Suzanne Sjölund, Conselheira EURES nas ilhas Åland, decidiu tirar partido desta situação e contactar, através de um colega EURES na Suécia, o Dr. Rainer Schwenke, director da Schwedenkontor (www. schwedenkontor.de). A Schwedenkontor é uma escola de línguas em Greifswald, na Alemanha, que trabalha em estreita colaboração com o serviço público de emprego local. Especializada nas línguas escandinavas, a escola visa enviar trabalhadores alemães qualificados no desemprego para trabalhar na Suécia, ou em regiões de língua sueca, Noruega e Dinamarca.

A taxa de desemprego na região de Greifswald continua a ser bastante elevada, pelo era necessário encontrar oportunidades para candidatos a emprego. Foi então traçado um plano segundo o qual a Schwedenkontor encontraria candidatos a emprego alemães dispostos a aprender sueco, e que a EURES encontraria empregadores nas ilhas Åland dispostos a oferecer estágios com uma duração máxima de seis semanas, com a possibilidade de emprego a longo prazo. Os candidatos a emprego teriam a oportunidade de adquirir experiência prática e melhorar os seus conhecimentos de sueco, enquanto os empregadores beneficiariam da presença de trabalhadores alemães qualificados e motivados. O único requisito era que os empregadores fornecessem alojamento, a fim de facilitar a mudança dos candidatos a emprego.

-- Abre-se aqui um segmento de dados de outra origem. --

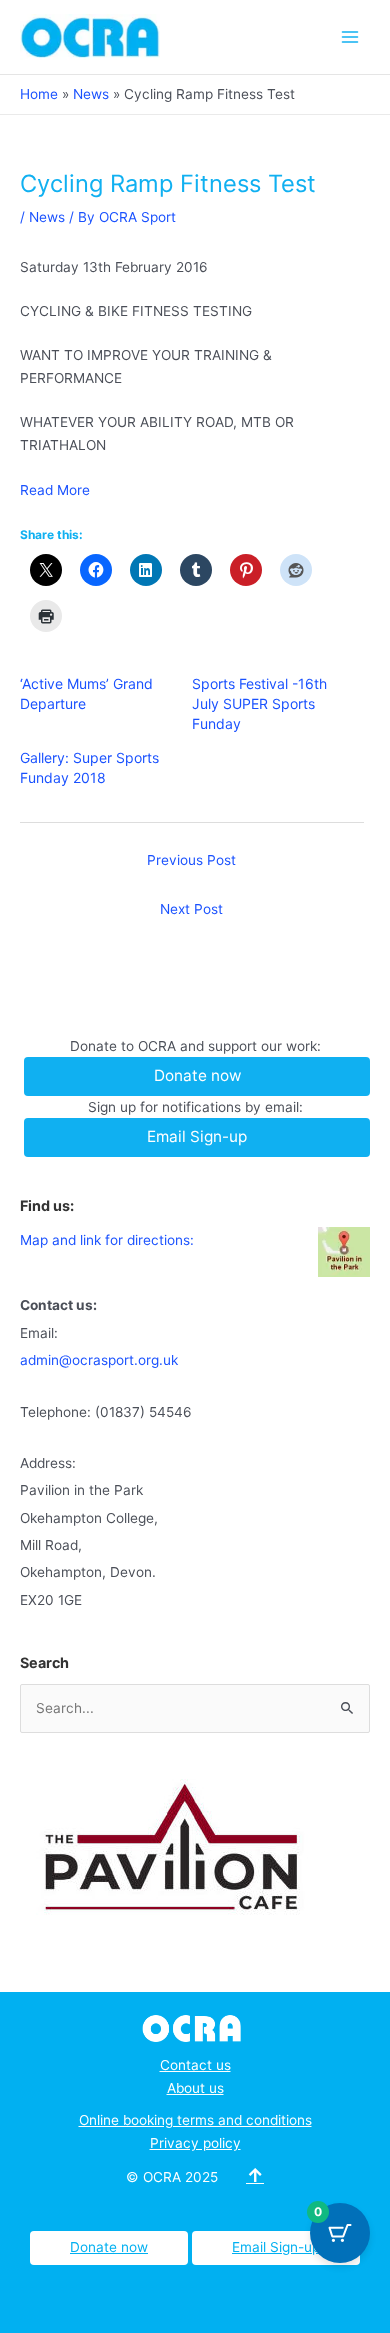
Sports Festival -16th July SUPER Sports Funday (259, 703)
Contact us (195, 2065)
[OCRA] (195, 2027)
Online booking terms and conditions (195, 2120)
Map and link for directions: (107, 1240)
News (47, 217)
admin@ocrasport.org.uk (99, 1360)
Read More (55, 490)
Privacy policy (195, 2143)
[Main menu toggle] (350, 36)
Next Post (191, 909)
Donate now (109, 2247)
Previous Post (191, 860)
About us (195, 2088)
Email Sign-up (276, 2247)
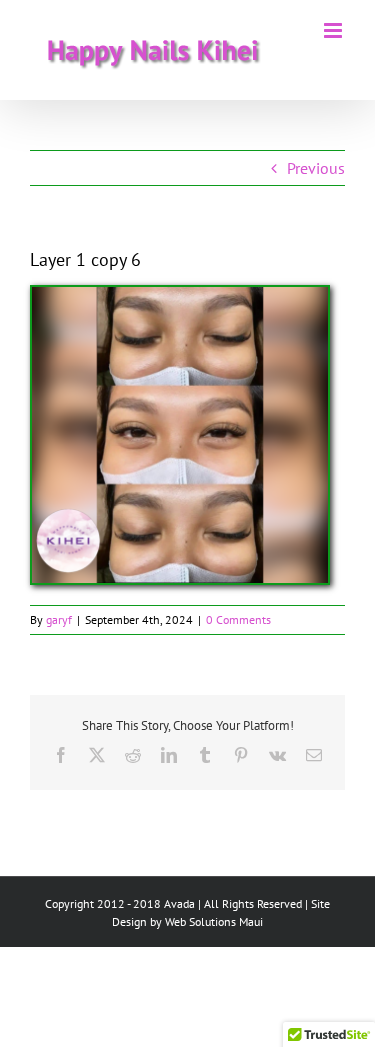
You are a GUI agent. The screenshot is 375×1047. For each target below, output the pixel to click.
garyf (59, 619)
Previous (316, 168)
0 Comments (238, 619)
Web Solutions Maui (214, 921)
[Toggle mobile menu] (334, 30)
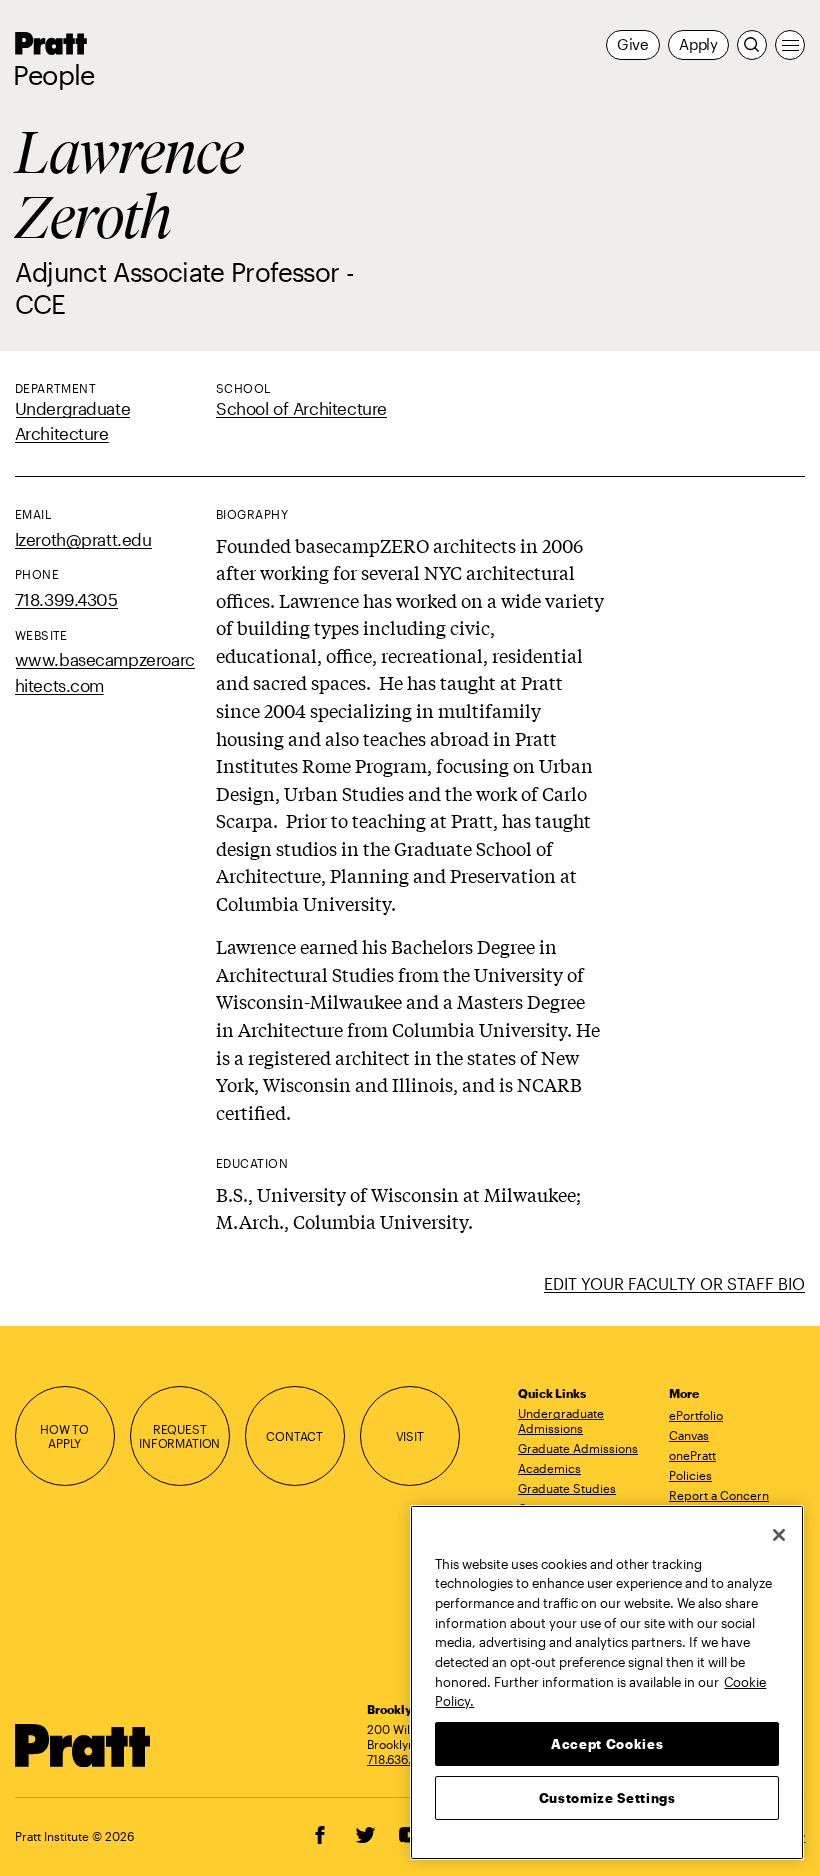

No início da cooperação, o Dr. Schwenke foi convidado a encontrar-se com Suzanne e 20 empregadores nas ilhas Åland. Suzanne refere que apenas foram convidados a estar presentes os empregadores com intenções de recrutar e, por conseguinte, com capacidade para potencialmente oferecer emprego permanente. “Queríamos estar seguros de que ninguém abusaria da situação dos candidatos a emprego”, explica. “Obviamente, a decisão de oferecer ou não um contrato permanente no final do estágio é sempre do empregador”.

No início, seis empregadores participaram nesta cooperação, num leque variado de profissões que incluíam motoristas de camião, canalizadores ou mecânicos. Após o estágio, cinco estagiários conseguiram emprego permanente e quatro continuaram a viver nas ilhas. Desde então, mais empregadores concordaram participar e a cooperação com a Schwedenkontor continua activa. Os quatro estagiários iniciais passaram palavra, claro está, pois outros candidatos a emprego contactaram directamente Suzanne sobre oportunidades de emprego nas ilhas. Ao longo dos anos, e em resultado desta cooperação, oito a dez trabalhadores alemães qualificados no desemprego encontraram trabalho nas ilhas Åland.